Mentre rimaneva lì,immobile e attonito davanti quell’ immagine, venne distolto da un gemito dall'altra stanza. Si giro per notare che nel sonno Yato si era rannicchiato di più e si stringeva il collo con un'espressione dolorante.

 

Con il volto neutro e lo sguardo vuoto si girò nuovamente verso lo specchio mentre le lacrime ancora scorrevano senza fine, come avessero avuto vita propria.

In fondo qulla era la strada che lui aveva deciso di percorrere conoscendo benissimo le implicazioni e rischi che avrebbe comportato. 
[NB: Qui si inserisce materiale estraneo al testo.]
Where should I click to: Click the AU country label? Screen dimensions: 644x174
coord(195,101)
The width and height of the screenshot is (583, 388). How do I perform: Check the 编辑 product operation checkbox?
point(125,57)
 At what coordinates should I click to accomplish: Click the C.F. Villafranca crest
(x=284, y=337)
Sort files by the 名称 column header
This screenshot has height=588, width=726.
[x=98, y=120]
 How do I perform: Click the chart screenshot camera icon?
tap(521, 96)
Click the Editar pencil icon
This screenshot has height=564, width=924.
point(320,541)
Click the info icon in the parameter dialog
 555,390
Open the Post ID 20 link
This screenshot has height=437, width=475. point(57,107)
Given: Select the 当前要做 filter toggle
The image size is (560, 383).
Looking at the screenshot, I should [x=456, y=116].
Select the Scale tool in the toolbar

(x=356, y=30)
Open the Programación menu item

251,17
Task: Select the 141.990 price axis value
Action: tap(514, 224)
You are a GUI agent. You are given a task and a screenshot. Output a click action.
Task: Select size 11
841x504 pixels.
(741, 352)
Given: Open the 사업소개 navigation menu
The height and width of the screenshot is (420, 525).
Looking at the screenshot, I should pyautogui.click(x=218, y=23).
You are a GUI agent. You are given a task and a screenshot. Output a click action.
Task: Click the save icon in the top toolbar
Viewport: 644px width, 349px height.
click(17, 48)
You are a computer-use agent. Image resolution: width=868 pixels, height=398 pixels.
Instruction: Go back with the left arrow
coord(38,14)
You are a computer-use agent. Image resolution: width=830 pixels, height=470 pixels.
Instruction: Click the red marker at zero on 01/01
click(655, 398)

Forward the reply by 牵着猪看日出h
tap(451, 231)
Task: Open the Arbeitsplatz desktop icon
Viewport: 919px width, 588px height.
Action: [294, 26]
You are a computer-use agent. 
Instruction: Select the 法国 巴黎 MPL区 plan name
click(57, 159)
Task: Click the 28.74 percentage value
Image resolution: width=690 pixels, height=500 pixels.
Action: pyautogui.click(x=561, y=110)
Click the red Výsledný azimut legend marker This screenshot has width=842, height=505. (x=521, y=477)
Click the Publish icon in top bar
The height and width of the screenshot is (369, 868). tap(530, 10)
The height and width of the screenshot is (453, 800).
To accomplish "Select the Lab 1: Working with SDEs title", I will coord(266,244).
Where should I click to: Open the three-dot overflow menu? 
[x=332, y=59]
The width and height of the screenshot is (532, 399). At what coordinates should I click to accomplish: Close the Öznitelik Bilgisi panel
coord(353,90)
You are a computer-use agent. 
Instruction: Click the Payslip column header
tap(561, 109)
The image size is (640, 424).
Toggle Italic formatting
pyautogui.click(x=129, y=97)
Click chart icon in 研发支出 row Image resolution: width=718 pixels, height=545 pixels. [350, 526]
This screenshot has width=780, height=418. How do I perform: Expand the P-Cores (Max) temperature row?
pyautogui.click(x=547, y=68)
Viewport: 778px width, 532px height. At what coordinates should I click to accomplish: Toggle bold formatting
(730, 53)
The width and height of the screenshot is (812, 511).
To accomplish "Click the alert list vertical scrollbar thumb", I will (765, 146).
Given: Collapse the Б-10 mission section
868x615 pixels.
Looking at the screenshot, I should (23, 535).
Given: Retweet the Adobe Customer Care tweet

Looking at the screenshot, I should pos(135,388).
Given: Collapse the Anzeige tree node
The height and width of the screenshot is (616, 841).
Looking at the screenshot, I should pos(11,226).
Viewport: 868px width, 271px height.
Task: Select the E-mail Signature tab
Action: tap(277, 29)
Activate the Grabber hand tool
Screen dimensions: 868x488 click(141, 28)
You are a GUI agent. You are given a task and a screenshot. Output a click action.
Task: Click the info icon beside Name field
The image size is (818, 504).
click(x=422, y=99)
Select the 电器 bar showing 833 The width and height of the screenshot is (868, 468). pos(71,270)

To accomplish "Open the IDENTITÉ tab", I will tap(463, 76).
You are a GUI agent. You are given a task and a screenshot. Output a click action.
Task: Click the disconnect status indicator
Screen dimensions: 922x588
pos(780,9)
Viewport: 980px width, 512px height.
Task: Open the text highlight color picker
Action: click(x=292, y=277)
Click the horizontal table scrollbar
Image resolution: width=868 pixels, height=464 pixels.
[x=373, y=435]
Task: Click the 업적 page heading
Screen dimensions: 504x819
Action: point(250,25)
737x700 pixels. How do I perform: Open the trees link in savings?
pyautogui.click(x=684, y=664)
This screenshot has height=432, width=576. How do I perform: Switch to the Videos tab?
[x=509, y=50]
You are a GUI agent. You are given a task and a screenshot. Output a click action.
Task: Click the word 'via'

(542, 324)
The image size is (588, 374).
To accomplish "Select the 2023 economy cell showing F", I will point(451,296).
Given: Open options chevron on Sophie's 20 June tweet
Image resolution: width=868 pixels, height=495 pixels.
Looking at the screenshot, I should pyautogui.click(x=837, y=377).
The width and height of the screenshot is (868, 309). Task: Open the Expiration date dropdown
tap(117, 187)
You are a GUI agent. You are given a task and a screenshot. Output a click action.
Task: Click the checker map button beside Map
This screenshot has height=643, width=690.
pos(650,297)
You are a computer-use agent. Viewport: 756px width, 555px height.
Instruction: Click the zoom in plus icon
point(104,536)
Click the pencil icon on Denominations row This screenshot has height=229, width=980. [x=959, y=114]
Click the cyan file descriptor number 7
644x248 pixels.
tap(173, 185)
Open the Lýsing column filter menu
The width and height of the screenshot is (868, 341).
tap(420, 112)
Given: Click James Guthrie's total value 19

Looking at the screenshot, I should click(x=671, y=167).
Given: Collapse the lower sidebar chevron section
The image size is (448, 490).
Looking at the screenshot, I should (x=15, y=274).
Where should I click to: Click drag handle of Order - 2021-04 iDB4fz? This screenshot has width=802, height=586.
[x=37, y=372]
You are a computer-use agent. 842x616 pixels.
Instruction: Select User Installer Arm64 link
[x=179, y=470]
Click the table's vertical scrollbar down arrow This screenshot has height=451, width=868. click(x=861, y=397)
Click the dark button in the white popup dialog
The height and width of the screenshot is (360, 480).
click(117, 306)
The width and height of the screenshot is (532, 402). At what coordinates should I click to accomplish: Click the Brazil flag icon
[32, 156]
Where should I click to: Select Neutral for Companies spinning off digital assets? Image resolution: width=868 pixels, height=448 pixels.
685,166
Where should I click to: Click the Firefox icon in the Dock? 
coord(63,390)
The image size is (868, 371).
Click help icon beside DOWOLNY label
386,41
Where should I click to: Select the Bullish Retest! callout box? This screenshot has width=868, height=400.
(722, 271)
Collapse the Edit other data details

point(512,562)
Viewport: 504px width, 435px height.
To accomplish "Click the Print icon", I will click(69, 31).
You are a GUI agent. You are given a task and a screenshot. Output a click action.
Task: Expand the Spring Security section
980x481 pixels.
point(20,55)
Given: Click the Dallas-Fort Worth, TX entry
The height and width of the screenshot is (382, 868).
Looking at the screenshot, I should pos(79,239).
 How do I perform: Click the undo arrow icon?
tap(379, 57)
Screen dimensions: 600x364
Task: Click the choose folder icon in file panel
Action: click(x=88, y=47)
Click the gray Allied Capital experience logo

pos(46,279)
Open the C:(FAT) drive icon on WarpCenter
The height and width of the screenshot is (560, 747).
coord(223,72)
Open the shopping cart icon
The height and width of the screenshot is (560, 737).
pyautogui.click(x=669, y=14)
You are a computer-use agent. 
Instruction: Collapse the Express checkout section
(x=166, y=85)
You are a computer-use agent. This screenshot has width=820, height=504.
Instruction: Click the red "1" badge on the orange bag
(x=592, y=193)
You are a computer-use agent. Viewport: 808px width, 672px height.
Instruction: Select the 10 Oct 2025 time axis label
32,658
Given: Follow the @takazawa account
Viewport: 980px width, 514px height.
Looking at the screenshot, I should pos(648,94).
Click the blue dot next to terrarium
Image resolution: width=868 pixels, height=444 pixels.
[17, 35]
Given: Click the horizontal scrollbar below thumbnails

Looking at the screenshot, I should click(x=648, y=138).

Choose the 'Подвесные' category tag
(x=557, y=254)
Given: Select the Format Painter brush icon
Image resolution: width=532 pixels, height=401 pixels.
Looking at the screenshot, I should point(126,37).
Non poteva assolutamente permettersi di cedere ora e causare a Veena altro dolore.  Fece dei sospiri profondi chiudendo gli occhi e ricacciando quelle lacrime in fondo al suo cuore. Doveva farlo e l’avrebbe fatto. 

Si forzò di ingoiare il nodo alla gola che gli toglieva il respiro ma sapeva che la rabbia e la frustrazione che sentiva gorgogliare dentro di sé non sarebbero diventate una sua debolezza perché ora vedeva con chiarezza che avrebbe potuto fare qualunque cosa, perchè questa era stata la sua scelta e il suo sacrificio. Aprì gli occhi, spenti, eppure anche colmi di risolutezza. Girandosi, afferrò fermamente la camicia ancora sporca e si mosse velocemente verso la stanza ora avvolta dalla luce abbagliante del sole ormai sorto.

 

Ormai non poteva tornare indietro e non avrebbe tentennato, avrebbe trovato la forza di fare tutto quello ciò che sarebbe stato necessario fare, qualsiasi fosse stato il prezzo da pagare.    Per lei.